Stored entries:
***
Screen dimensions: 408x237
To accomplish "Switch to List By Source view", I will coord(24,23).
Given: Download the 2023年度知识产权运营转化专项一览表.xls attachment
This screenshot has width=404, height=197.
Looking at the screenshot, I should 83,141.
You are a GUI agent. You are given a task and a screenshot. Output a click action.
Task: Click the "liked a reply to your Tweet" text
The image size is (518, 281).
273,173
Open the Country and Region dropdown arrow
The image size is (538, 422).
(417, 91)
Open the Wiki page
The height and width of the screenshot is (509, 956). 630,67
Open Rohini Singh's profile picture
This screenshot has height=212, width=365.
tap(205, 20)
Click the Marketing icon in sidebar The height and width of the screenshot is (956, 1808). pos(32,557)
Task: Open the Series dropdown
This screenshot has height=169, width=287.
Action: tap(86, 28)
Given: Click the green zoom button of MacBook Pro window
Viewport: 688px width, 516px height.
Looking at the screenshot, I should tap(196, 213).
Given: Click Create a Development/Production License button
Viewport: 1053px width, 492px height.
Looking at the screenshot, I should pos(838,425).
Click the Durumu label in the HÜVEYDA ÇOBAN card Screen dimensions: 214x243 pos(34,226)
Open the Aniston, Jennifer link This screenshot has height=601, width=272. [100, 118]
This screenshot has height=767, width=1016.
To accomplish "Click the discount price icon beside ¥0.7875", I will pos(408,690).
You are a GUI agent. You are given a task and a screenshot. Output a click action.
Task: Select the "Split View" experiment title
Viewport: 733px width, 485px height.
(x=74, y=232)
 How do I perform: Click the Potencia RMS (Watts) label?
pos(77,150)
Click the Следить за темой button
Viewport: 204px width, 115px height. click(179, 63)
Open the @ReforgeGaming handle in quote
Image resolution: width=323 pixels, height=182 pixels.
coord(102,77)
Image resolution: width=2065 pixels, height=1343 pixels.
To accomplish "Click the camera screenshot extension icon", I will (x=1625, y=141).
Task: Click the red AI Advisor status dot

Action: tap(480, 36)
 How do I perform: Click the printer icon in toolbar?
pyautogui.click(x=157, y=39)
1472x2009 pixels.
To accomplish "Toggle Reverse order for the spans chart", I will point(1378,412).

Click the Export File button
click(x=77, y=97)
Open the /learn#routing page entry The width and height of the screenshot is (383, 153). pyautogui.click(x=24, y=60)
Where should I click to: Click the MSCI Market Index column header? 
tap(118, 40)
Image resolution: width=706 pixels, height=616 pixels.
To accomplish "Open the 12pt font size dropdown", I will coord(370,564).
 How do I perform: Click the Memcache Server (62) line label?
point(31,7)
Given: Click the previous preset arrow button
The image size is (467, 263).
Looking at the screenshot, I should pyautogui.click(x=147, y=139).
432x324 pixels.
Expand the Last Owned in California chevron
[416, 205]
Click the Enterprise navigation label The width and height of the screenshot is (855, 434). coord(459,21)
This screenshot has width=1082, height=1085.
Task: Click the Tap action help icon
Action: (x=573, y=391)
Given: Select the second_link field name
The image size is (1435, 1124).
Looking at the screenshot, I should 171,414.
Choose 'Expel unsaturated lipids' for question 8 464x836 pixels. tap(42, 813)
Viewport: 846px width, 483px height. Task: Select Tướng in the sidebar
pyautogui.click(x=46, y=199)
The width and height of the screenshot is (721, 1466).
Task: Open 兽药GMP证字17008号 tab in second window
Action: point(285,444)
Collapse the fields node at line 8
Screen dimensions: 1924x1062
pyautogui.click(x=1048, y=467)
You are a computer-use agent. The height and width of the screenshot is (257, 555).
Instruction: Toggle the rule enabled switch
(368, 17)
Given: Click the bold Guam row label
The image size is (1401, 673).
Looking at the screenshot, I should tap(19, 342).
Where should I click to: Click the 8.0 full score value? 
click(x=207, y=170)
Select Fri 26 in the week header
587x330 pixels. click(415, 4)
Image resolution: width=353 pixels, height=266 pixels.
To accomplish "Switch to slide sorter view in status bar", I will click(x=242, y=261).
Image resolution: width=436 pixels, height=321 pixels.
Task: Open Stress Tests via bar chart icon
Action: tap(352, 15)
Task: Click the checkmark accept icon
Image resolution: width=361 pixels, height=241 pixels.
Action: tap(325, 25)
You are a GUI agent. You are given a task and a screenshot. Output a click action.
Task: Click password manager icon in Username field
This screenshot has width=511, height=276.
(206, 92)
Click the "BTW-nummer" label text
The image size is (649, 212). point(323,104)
***
▸ Problem details
Your job is to restate all of the data word for word.

▸ Response area
Screen dimensions: 408x237
To accomplish "Switch to List By Source view", I will coord(24,23).
Given: Download the 2023年度知识产权运营转化专项一览表.xls attachment
This screenshot has width=404, height=197.
Looking at the screenshot, I should 83,141.
You are a GUI agent. You are given a task and a screenshot. Output a click action.
Task: Click the "liked a reply to your Tweet" text
The image size is (518, 281).
273,173
Open the Country and Region dropdown arrow
The image size is (538, 422).
(417, 91)
Open the Wiki page
The height and width of the screenshot is (509, 956). 630,67
Open Rohini Singh's profile picture
This screenshot has height=212, width=365.
tap(205, 20)
Click the Marketing icon in sidebar The height and width of the screenshot is (956, 1808). pos(32,557)
Task: Open the Series dropdown
This screenshot has height=169, width=287.
Action: tap(86, 28)
Given: Click the green zoom button of MacBook Pro window
Viewport: 688px width, 516px height.
Looking at the screenshot, I should tap(196, 213).
Given: Click Create a Development/Production License button
Viewport: 1053px width, 492px height.
Looking at the screenshot, I should pos(838,425).
Click the Durumu label in the HÜVEYDA ÇOBAN card Screen dimensions: 214x243 pos(34,226)
Open the Aniston, Jennifer link This screenshot has height=601, width=272. [100, 118]
This screenshot has height=767, width=1016.
To accomplish "Click the discount price icon beside ¥0.7875", I will pos(408,690).
You are a GUI agent. You are given a task and a screenshot. Output a click action.
Task: Select the "Split View" experiment title
Viewport: 733px width, 485px height.
(x=74, y=232)
 How do I perform: Click the Potencia RMS (Watts) label?
pos(77,150)
Click the Следить за темой button
Viewport: 204px width, 115px height. click(179, 63)
Open the @ReforgeGaming handle in quote
Image resolution: width=323 pixels, height=182 pixels.
coord(102,77)
Image resolution: width=2065 pixels, height=1343 pixels.
To accomplish "Click the camera screenshot extension icon", I will (x=1625, y=141).
Task: Click the red AI Advisor status dot

Action: tap(480, 36)
 How do I perform: Click the printer icon in toolbar?
pyautogui.click(x=157, y=39)
1472x2009 pixels.
To accomplish "Toggle Reverse order for the spans chart", I will point(1378,412).

Click the Export File button
click(x=77, y=97)
Open the /learn#routing page entry The width and height of the screenshot is (383, 153). pyautogui.click(x=24, y=60)
Where should I click to: Click the MSCI Market Index column header? 
tap(118, 40)
Image resolution: width=706 pixels, height=616 pixels.
To accomplish "Open the 12pt font size dropdown", I will coord(370,564).
 How do I perform: Click the Memcache Server (62) line label?
point(31,7)
Given: Click the previous preset arrow button
The image size is (467, 263).
Looking at the screenshot, I should pyautogui.click(x=147, y=139).
432x324 pixels.
Expand the Last Owned in California chevron
[416, 205]
Click the Enterprise navigation label The width and height of the screenshot is (855, 434). coord(459,21)
This screenshot has width=1082, height=1085.
Task: Click the Tap action help icon
Action: (x=573, y=391)
Given: Select the second_link field name
The image size is (1435, 1124).
Looking at the screenshot, I should 171,414.
Choose 'Expel unsaturated lipids' for question 8 464x836 pixels. tap(42, 813)
Viewport: 846px width, 483px height. Task: Select Tướng in the sidebar
pyautogui.click(x=46, y=199)
The width and height of the screenshot is (721, 1466).
Task: Open 兽药GMP证字17008号 tab in second window
Action: point(285,444)
Collapse the fields node at line 8
Screen dimensions: 1924x1062
pyautogui.click(x=1048, y=467)
You are a computer-use agent. The height and width of the screenshot is (257, 555).
Instruction: Toggle the rule enabled switch
(368, 17)
Given: Click the bold Guam row label
The image size is (1401, 673).
Looking at the screenshot, I should tap(19, 342).
Where should I click to: Click the 8.0 full score value? 
click(x=207, y=170)
Select Fri 26 in the week header
587x330 pixels. click(415, 4)
Image resolution: width=353 pixels, height=266 pixels.
To accomplish "Switch to slide sorter view in status bar", I will click(x=242, y=261).
Image resolution: width=436 pixels, height=321 pixels.
Task: Open Stress Tests via bar chart icon
Action: tap(352, 15)
Task: Click the checkmark accept icon
Image resolution: width=361 pixels, height=241 pixels.
Action: tap(325, 25)
You are a GUI agent. You are given a task and a screenshot. Output a click action.
Task: Click password manager icon in Username field
This screenshot has width=511, height=276.
(206, 92)
Click the "BTW-nummer" label text
The image size is (649, 212). point(323,104)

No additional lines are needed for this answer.